Release Date: December 9th, 2005 (NJ-Cedar Lane Cinemas and Valley View Theatres) by Film Movement.
Directed by Kristian Fraga.

BASIC PREMISE: A documentary tracking the campaign of three candidates who run for mayor of Bogota, New Jersey.

ENTERTAINMENT VALUE: Even though the election takes place in the small town of Bogota, you will feel as if it were a presidential election. First, there’s Republican candidate Steven Lonegan, who runs for re-election. As the present mayor of Bogota, his budget cuts got rid of football, which angers many Bogotians. Then there’s Democrat Fred Pesce, who is quiet and back unlike the final candidate, Dave Musikant, the write-in. Director Kristian Fraga mostly focuses on Musikant’s strategy because he’s the most lively and charismatic of all the candidates. Also, by coincidence, he and Lonegan both happen to be legally blind. You really end up rooting for Musikant because, after all, he’s the underdog. He lives in one of his family member’s basement and, essentially, he’s unemployed. Eventually, the campaign turns war-like when his promotional signs disappear. Then, when he finds out that Pesce suffers from an illness, he makes it public—although Pesce’s wife doesn’t like him doing that. Fortunately, Musikant has Jesse Ventura’s political aide, Doug Friedline to support him. What makes Anytown, USA so exciting is that it simply makes politics into a fun game without hitting you over the head with Michael Moore-ish, preachy political theories. Nor does director Kristian Fraga make any of the candidates particularly unlikable—even Lonegan shows some hope. Whether you live in Bogota or not, you will care about who wins or loses up until the very last minute.

SPIRITUAL VALUE: The game of politics can be unfair and even quite dirty at times. The most difficult struggle is for the grass-roots, write-in candidate Dave Musikant. He was once played football in high school and was pretty famous with the cafeteria ladies who cheer him during his campaign.
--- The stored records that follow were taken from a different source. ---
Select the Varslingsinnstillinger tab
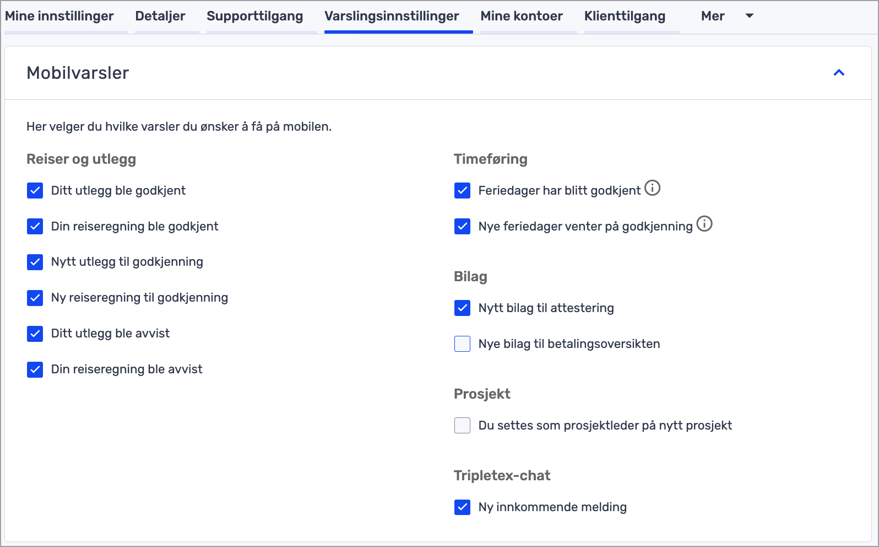879x547 pixels. tap(392, 17)
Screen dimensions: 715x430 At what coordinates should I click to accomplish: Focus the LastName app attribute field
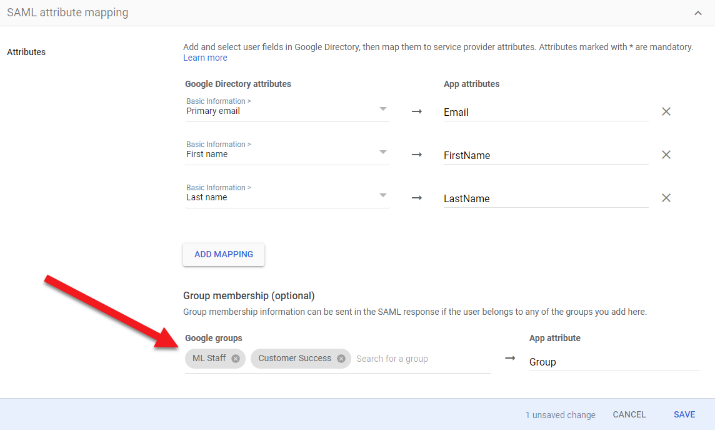click(x=545, y=199)
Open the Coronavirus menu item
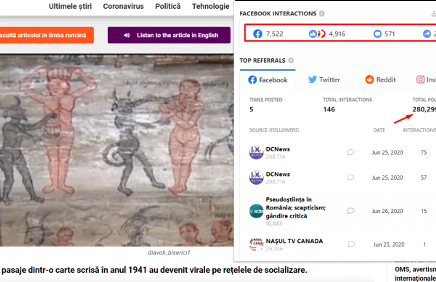Viewport: 436px width, 282px height. pos(123,6)
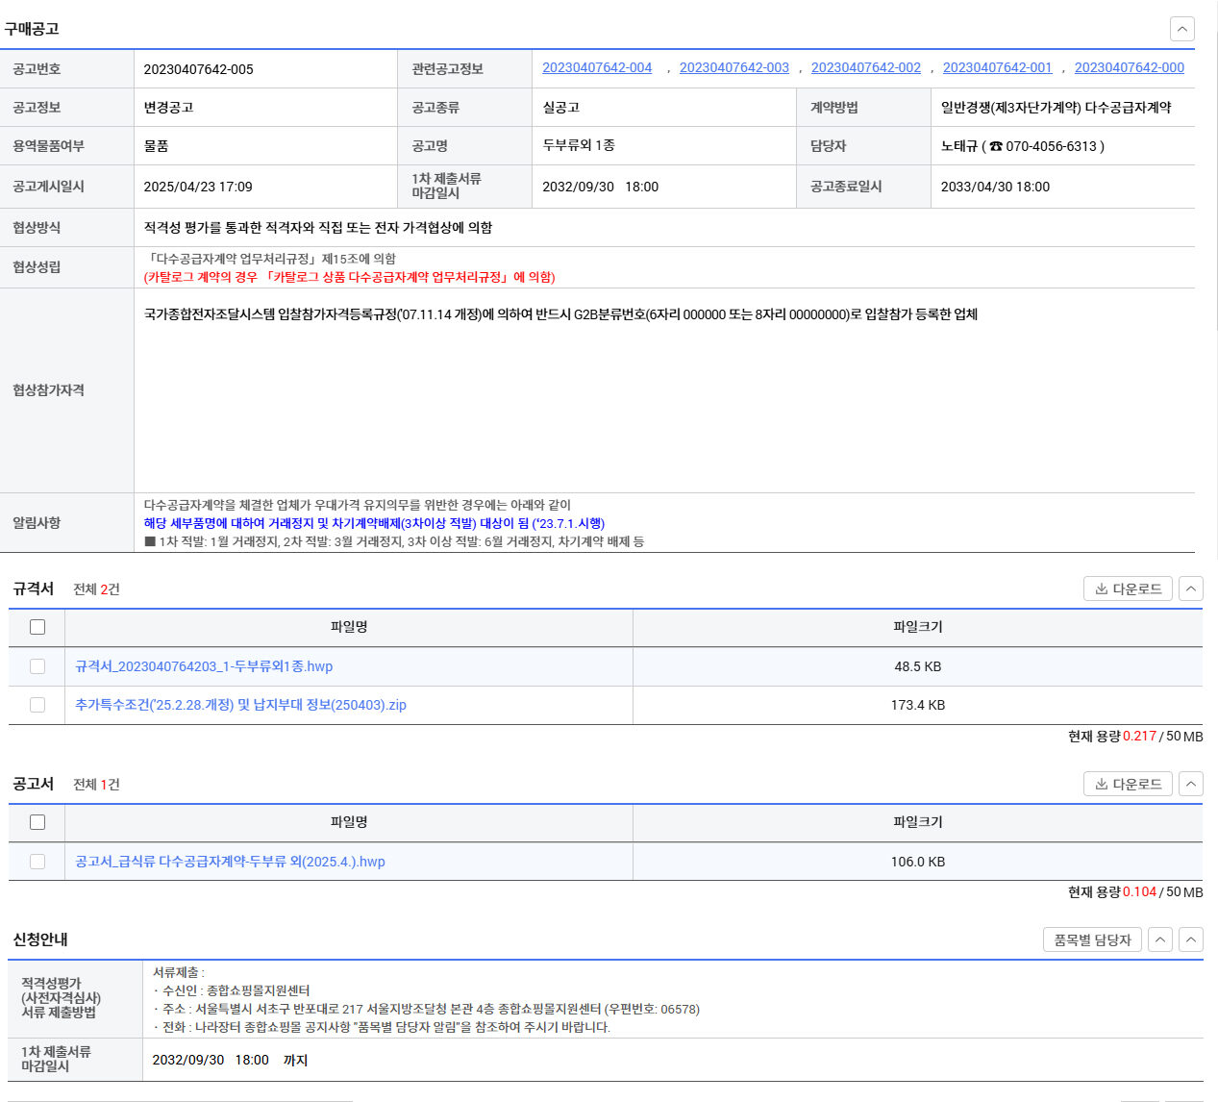Open related notice 20230407642-002 link
Image resolution: width=1218 pixels, height=1102 pixels.
tap(865, 67)
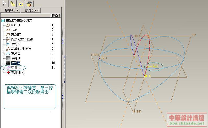Open the 設定 dropdown menu
The image size is (208, 128).
tap(31, 10)
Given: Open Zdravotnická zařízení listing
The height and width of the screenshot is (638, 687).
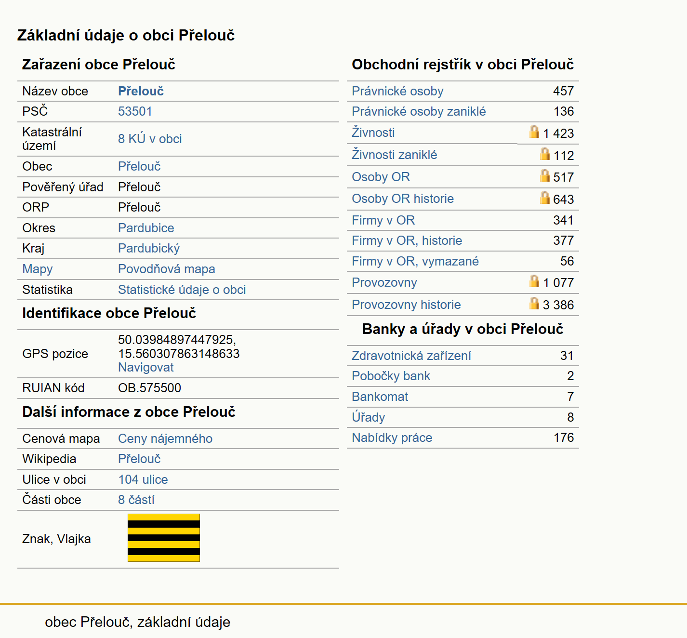Looking at the screenshot, I should pos(411,356).
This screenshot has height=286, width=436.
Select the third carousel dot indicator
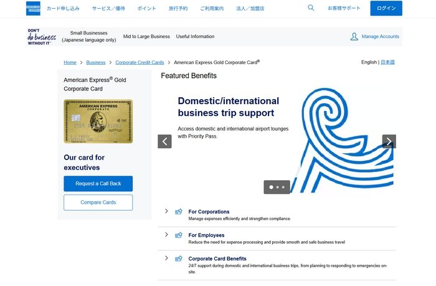283,187
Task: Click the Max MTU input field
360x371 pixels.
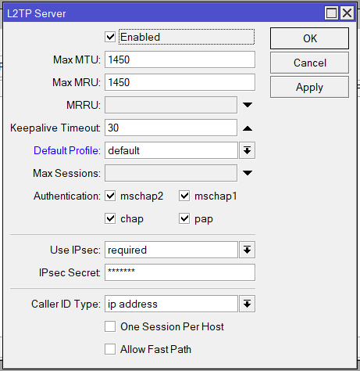Action: [x=180, y=59]
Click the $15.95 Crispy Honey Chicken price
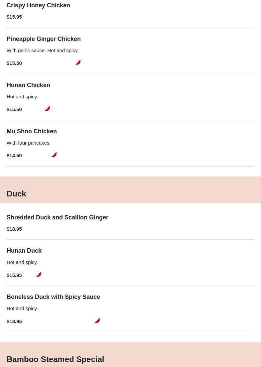Viewport: 261px width, 367px height. click(x=14, y=17)
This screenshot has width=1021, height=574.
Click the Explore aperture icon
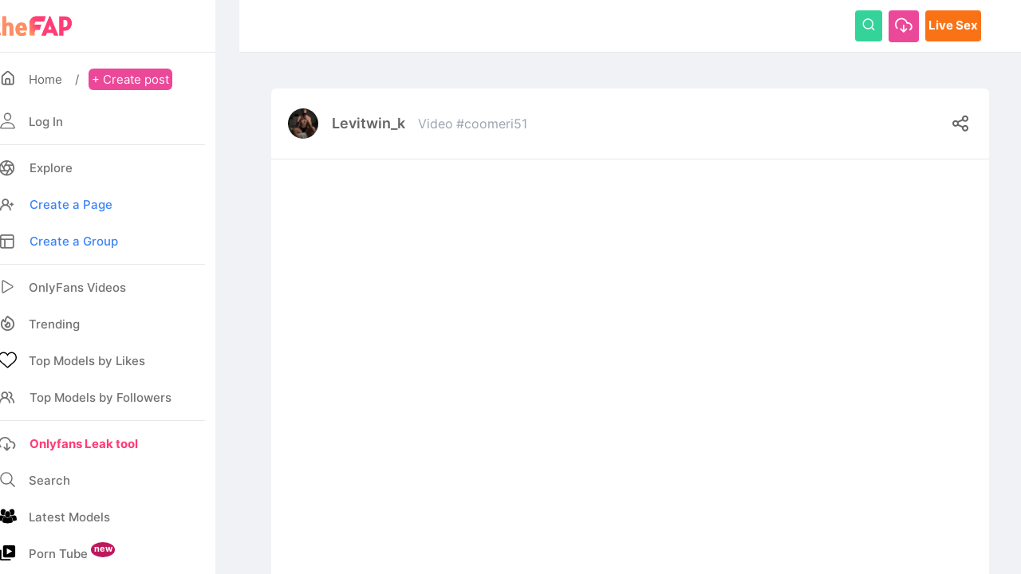tap(8, 168)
He’s not rich, has very few friends, and no experience or education when it comes to politics. However, comes across as a sweet and kind gentleman who’s courageous enough to face Bogotians door-to-door even though he’s legally blind. The ending is quite moving and even heartbreaking, but nonetheless satisfying.



THE BOTTOM LINE: Riveting! A lively, exciting documentary that will keep you guessing until the very end!